Many Straws Make A Nest
Dir : Johanna Schellhagen; 50 min; Germany / India
In the last 30 years, the Delhi region has turned into one of the world's major industrial hubs. The required workforce is recruited from India's poorer regions, where survival is being made more and more difficult for the rural populace. This is why 4.5 million industrial workers in Southern Delhi are willing to ruin their health for wages their families can hardly survive on.
Flying While Fat
Dir : Stacy Bias; 6.13 min; United Kingdom; Animation
Flying is uncomfortable for many people, but when the physical infrastructure of the plane doesn’t accommodate your body and/or the social attitudes of other passengers make the plane environment a hostile space, flying can be a particularly anxious thing to do. News stories about fat passengers often present them as unreasonably taking up space that is not their own, as a problem for others, dehumanising fat people akin to ‘excess baggage’.
Light in Stones
Dir : Iqbal Barkat; 6.20 min; Australia / India
The imagined contemplations of a Muslim pilgrim in contemporary India. This cine-poem follows their steps and sees their thoughts through verse on-screen.

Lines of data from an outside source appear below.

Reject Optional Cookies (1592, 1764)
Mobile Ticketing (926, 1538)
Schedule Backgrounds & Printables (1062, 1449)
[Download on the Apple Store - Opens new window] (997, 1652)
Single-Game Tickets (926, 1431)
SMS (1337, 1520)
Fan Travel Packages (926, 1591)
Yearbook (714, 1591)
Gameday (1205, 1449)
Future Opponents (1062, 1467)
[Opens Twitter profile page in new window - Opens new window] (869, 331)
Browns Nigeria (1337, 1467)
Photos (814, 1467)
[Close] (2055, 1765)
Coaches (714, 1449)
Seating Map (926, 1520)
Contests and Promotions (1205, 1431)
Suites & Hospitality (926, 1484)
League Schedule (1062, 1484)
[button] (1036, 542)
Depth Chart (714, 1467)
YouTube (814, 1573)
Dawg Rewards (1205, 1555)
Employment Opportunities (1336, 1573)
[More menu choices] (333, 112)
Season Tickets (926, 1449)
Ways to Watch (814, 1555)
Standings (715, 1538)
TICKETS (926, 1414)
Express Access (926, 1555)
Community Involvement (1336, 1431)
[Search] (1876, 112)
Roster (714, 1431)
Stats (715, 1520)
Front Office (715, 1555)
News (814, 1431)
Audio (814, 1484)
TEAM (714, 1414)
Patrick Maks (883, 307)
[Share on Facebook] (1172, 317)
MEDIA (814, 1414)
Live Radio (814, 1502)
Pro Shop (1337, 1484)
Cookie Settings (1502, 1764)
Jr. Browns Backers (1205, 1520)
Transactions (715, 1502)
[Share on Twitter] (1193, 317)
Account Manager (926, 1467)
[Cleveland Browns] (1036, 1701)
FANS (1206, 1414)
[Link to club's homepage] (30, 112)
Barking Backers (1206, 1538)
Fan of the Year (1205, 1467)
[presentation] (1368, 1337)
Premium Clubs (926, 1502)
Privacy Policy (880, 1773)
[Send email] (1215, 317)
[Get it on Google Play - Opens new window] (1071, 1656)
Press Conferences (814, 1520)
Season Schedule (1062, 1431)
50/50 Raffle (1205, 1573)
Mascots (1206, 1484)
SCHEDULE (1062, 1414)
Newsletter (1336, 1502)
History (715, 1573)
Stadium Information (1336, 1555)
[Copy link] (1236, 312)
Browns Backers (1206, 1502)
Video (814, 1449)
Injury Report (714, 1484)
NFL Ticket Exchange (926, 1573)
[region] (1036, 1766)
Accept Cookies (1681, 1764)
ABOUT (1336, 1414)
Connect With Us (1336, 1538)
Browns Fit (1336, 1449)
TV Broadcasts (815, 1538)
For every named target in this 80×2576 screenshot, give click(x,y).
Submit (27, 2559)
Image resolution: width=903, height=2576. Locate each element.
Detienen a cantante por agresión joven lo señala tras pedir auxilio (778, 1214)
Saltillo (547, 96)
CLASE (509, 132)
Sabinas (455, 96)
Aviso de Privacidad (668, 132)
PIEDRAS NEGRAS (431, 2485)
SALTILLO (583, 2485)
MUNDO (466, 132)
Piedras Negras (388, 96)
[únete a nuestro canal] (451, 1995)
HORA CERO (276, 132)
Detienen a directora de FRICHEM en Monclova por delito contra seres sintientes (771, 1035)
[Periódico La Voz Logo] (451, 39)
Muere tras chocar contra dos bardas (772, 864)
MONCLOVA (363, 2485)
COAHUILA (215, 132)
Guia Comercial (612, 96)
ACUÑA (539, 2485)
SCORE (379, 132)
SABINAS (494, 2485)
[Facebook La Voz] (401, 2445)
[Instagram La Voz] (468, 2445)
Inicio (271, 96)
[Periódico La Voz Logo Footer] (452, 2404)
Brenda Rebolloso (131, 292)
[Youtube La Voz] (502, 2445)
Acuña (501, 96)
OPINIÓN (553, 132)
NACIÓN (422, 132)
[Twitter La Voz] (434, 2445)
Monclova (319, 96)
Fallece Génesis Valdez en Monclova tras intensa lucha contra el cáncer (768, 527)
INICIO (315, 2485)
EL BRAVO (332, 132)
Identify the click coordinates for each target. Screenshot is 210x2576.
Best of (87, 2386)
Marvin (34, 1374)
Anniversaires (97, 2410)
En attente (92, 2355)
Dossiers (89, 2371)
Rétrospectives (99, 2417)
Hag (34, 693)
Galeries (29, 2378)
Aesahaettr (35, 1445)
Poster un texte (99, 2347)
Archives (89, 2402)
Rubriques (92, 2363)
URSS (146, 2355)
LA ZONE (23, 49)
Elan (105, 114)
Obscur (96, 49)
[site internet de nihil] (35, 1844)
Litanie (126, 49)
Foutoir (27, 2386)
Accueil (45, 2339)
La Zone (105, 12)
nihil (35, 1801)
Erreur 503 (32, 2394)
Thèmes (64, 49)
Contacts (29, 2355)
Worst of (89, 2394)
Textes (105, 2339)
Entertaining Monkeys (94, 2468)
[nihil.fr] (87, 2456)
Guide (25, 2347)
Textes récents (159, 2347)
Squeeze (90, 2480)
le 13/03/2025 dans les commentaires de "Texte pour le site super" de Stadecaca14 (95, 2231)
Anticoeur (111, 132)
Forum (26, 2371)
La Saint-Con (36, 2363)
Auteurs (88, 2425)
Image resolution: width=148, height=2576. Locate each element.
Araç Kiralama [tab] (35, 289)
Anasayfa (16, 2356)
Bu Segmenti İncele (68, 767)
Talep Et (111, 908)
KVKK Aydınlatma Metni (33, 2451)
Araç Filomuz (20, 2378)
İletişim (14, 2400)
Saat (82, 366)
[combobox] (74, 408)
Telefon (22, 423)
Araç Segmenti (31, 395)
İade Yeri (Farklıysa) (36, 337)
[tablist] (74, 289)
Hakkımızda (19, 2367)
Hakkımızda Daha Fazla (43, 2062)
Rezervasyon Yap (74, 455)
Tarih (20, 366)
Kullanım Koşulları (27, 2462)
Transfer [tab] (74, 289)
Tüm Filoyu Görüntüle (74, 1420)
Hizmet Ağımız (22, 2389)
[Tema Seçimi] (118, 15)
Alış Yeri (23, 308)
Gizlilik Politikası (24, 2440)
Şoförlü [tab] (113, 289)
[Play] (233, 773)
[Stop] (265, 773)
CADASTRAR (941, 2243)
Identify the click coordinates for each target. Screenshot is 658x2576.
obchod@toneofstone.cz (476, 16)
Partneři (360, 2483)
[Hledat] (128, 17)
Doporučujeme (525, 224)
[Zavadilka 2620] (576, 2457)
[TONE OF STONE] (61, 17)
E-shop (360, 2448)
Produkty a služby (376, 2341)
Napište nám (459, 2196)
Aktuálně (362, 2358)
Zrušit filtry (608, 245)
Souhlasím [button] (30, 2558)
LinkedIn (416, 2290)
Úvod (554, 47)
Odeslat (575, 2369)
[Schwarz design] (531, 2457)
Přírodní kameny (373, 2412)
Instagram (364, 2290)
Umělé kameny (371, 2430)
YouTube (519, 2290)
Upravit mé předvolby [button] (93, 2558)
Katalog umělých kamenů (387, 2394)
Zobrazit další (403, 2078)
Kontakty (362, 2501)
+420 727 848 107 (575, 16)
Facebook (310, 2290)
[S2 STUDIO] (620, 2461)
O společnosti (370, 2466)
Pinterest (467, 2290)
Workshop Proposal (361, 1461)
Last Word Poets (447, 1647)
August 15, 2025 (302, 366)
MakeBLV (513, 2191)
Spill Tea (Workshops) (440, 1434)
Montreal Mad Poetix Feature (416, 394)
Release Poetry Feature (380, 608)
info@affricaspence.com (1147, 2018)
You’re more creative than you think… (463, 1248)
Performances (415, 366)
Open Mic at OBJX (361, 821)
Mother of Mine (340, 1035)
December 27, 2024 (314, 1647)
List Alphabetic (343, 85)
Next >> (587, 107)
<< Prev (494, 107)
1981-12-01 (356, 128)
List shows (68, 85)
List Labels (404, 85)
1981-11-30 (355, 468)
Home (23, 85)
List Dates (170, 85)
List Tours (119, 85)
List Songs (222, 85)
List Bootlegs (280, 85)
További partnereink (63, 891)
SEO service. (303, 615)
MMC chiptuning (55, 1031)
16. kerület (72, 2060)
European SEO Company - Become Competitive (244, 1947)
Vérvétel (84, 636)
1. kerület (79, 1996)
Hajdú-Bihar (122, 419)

Using travel footage of everyday scenes in India, Light In Stones, traverses the fears, joys, trepidations and hopes of the pilgrim.
The Icon and the Iconoclast
Dir : Vilasini Ramani; 18.47 min; India
This period short film is based on a conversation that reportedly happened between Periyar E.V. Ramasamy and Mahatma Gandhi in the year 1927. Over this conversation, Periyar, a rationalist anti-caste leader from South India and the key figure of the Dravidian Movement, and Mahatma Gandhi, the well-known pacifist leader of the Indian Independence Movement, discuss their views on religion.
Dir : Rhea Mathews; 30 min; India
Stains’ is a Short Fiction based on Manjula Padmanabhan's short story of the same name.
The film revolves around a couple from diverse cultural backgrounds, who are spending a weekend with the man’s mother for Onam. During the visit, the woman starts menstruating and stains her bedsheets. Her boyfriend's mother’s extreme reaction to the event, his failure to stand up for her and in turn expecting her to adjust, results in a fraught environment.
Social Justice through Poetry : Reciting and Interaction with Poets
A Mandolin in Exile
Dir : Rafiqul Anwar; 57 min; Bangladesh
Modhurchora Refugee Camp, at Cox's Bazar, Bangladesh, the largest of its kind in the world, where millions of Rohingya refugees are confined. In this land of no-hope, filled with extreme despair of existential struggle, rays of hope are being ignited by a lone native musician. Mohammad (Ahmed) Hossain, the ‘Mandolin man’ refuged here along with millions of Rohingyas out of fear, threat and massacre instituted by Myanmar military force since August, 2017.